俺たちの都合で使いつぶしていたニンゲンが、結局殺されるしかないというのは不憫ではないか。ましてや俺の母親だったニンゲンがあの中には居る。子鬼は群れを家族として考えるので、親が誰かとは気にしないのが普通だが(どうせニンゲンだし)、俺は前世の記憶があるからか、やはり母親は特別だと考えてしまう。どうにかして救う事が出来ないだろうか。
そして俺は願い、大地の神はそれを叶えた。
洞窟を襲撃したニンゲン達は、まず意識を失った奴隷のニンゲンに驚き、命がある事に安堵し、そして俺を見て再度驚いた。
まあ、突然すぐ傍に子鬼が現れたらそれは驚くだろう、俺も驚いた、祈りによって得られる神の力はは別の祈りを叶えたら消えると知らなかったからだ。
向うが反応できるようになる一瞬前に俺は逃げ出すことが出来た。
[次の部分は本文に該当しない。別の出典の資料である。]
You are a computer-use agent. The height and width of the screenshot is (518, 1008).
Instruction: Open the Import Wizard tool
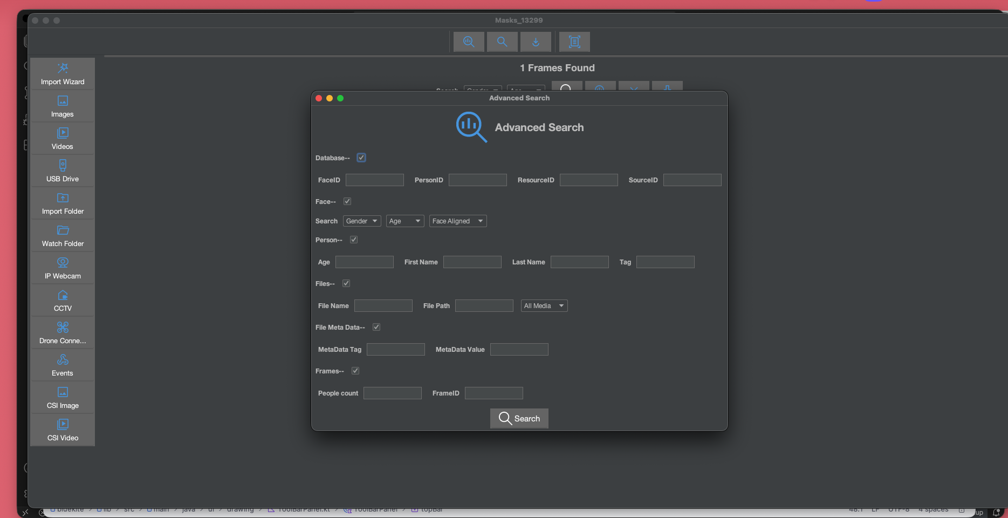tap(63, 74)

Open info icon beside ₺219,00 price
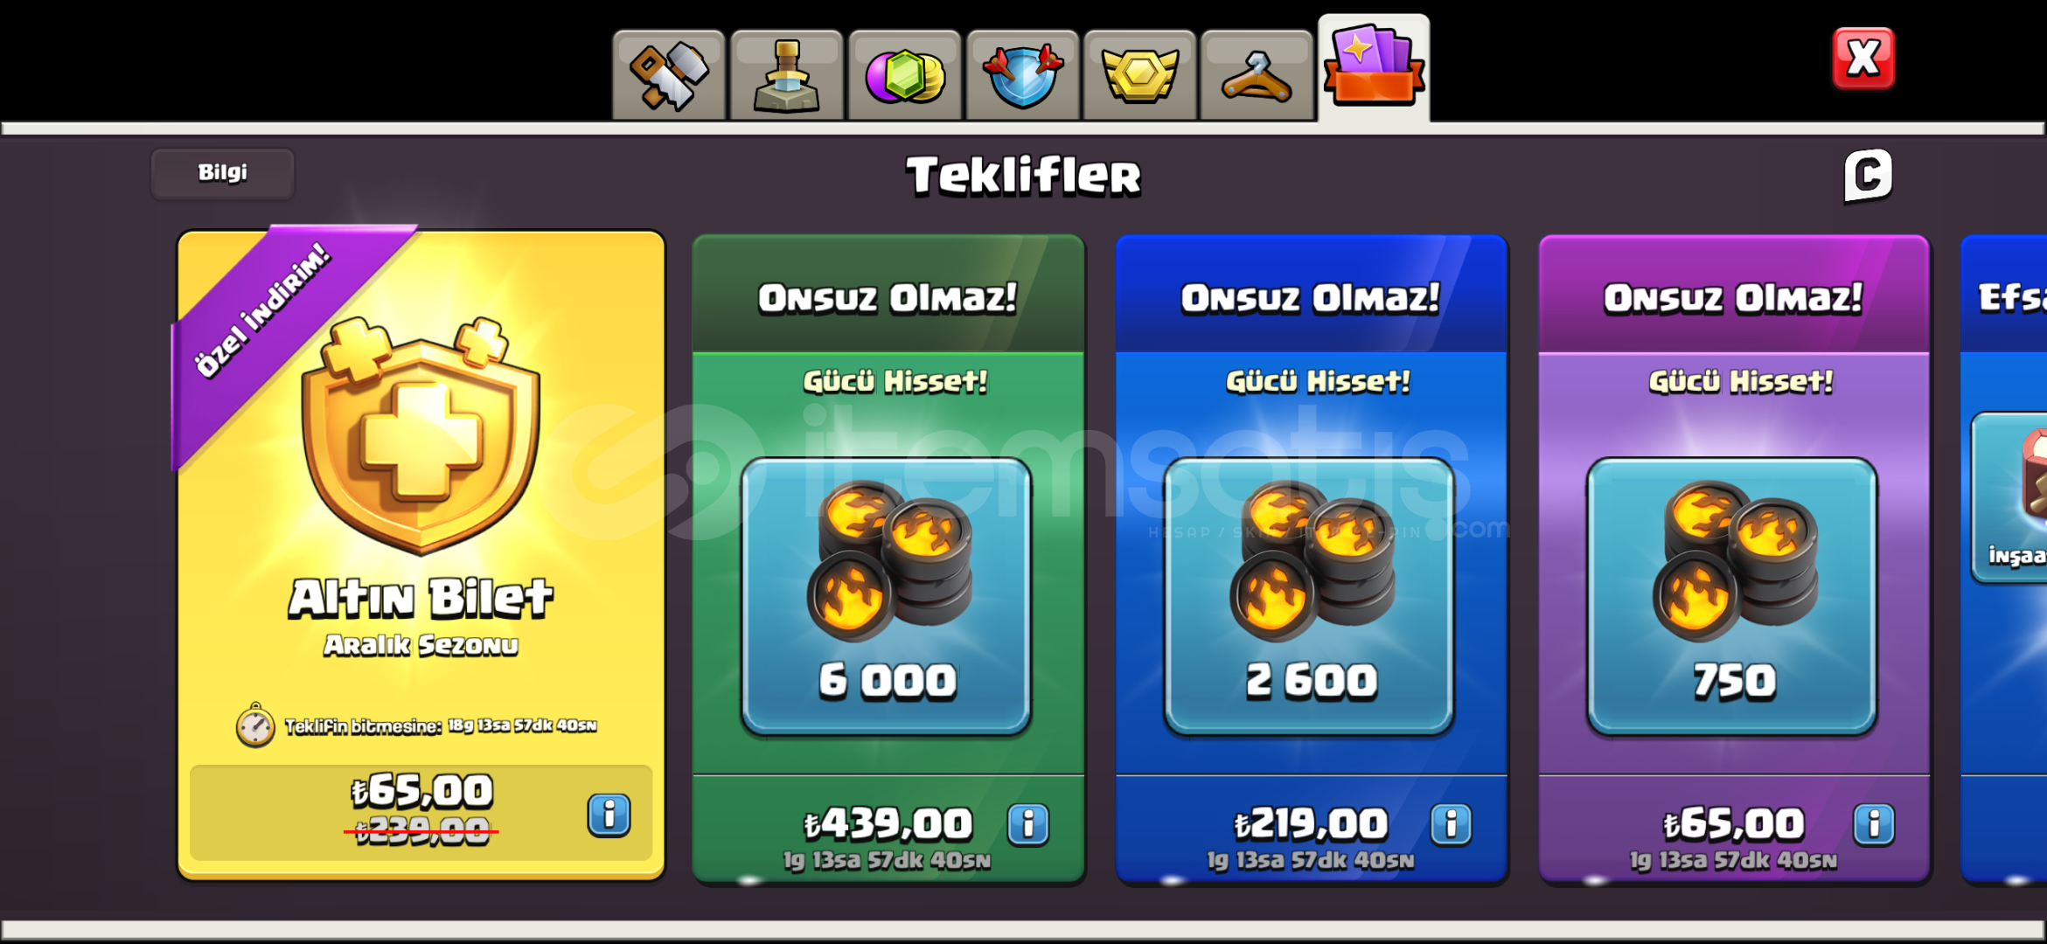1452,824
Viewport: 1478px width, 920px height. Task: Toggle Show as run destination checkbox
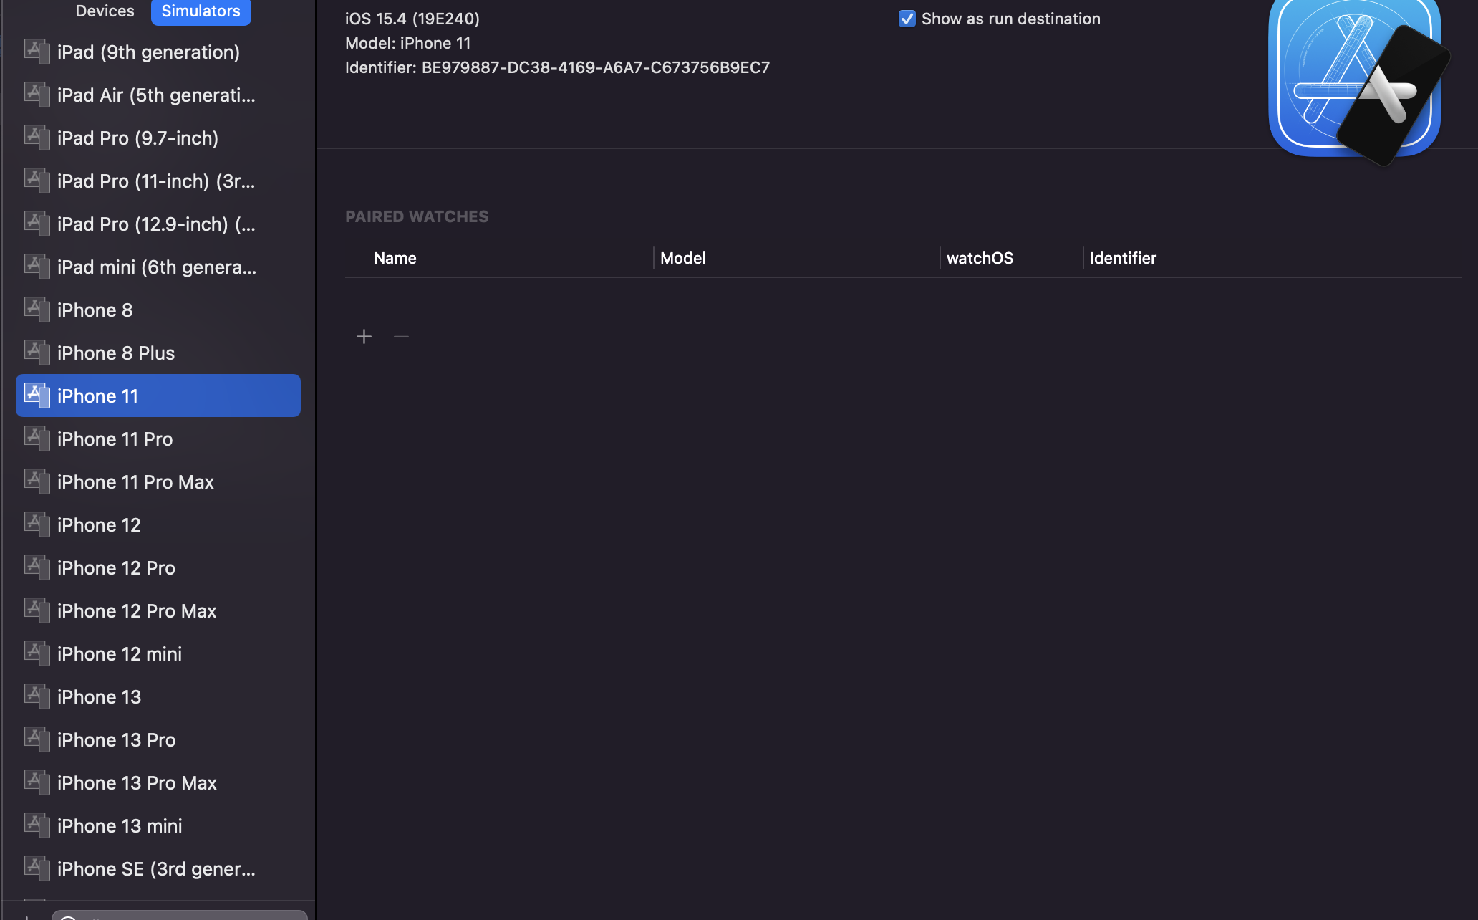click(907, 18)
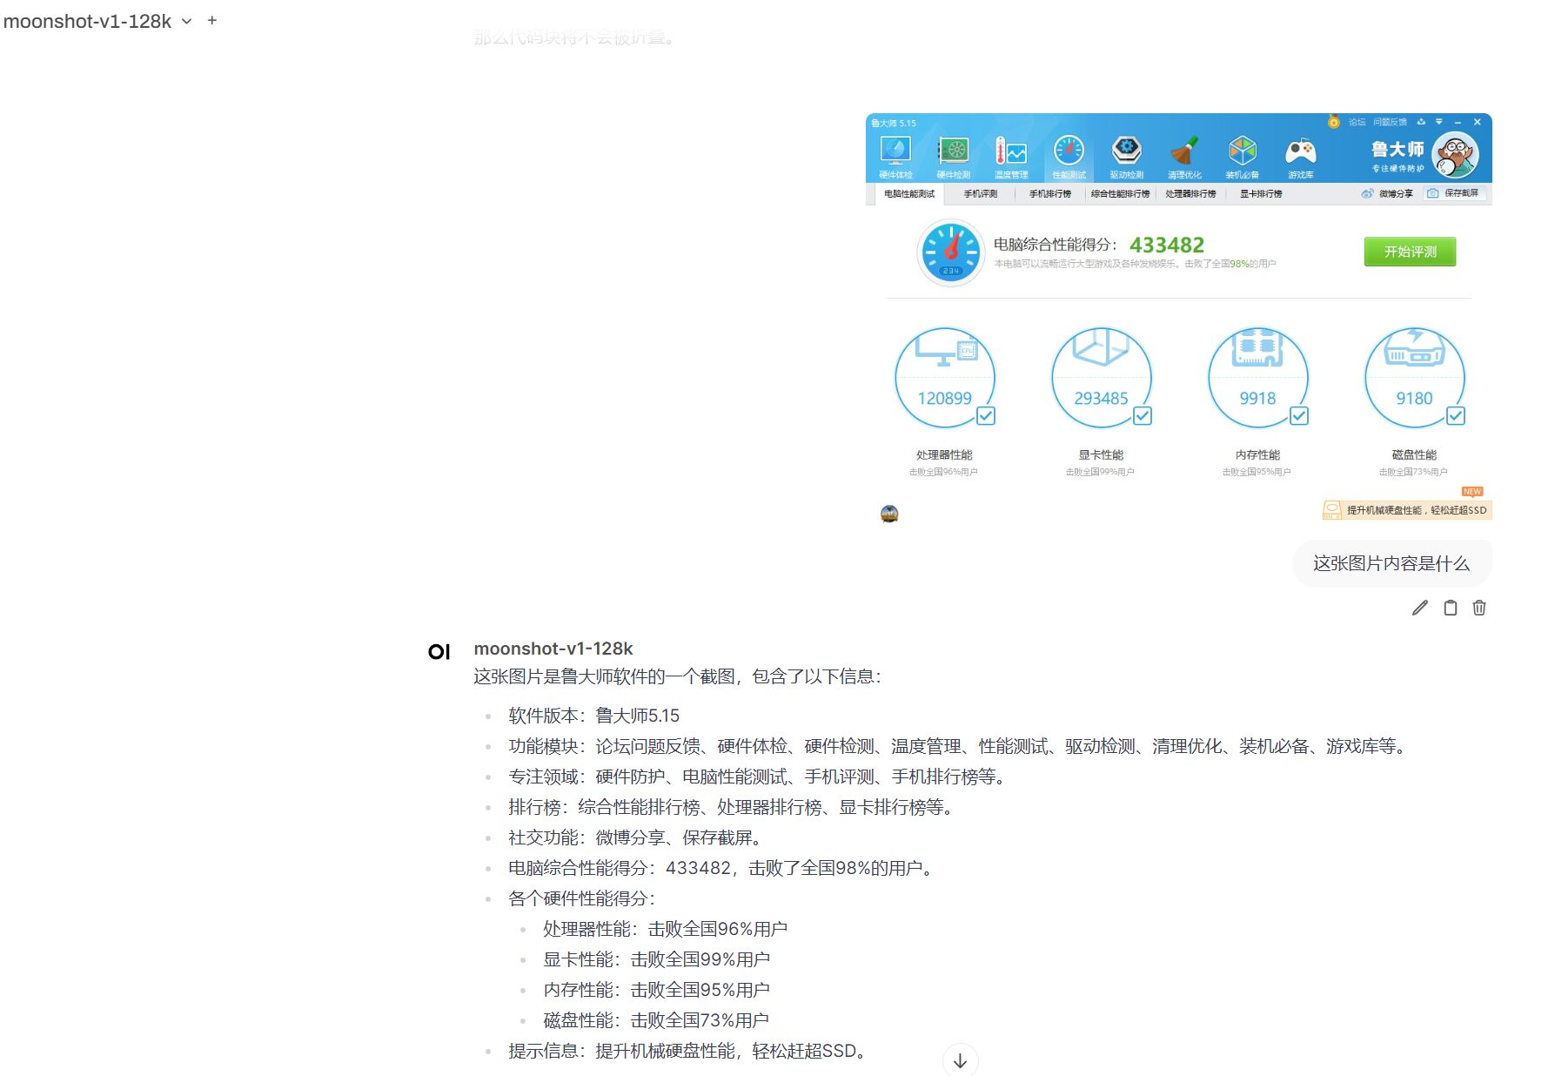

弓矢や魔法の準備ができる前に森に逃げる事が出来たのは幸運だったし、あの革鎧の男よりも俺の方が森の中では足が速かったのも幸運だった。
こうして俺は森の中へと逃げ出し。ただ、どうにかして一人で生きていけるようにならないと野垂れ死にだ。ほかの子鬼の集落に行っても大地の神の司祭になってしまった以上すぐバレそうだし、ニンゲンの集落に行っても子鬼は殺されるだけだろう。
やはりハードモードな鬼生に頭を痛めるも、そんな事で悩んでる暇は無かった。とりあえずねぐらをどうにかしないと。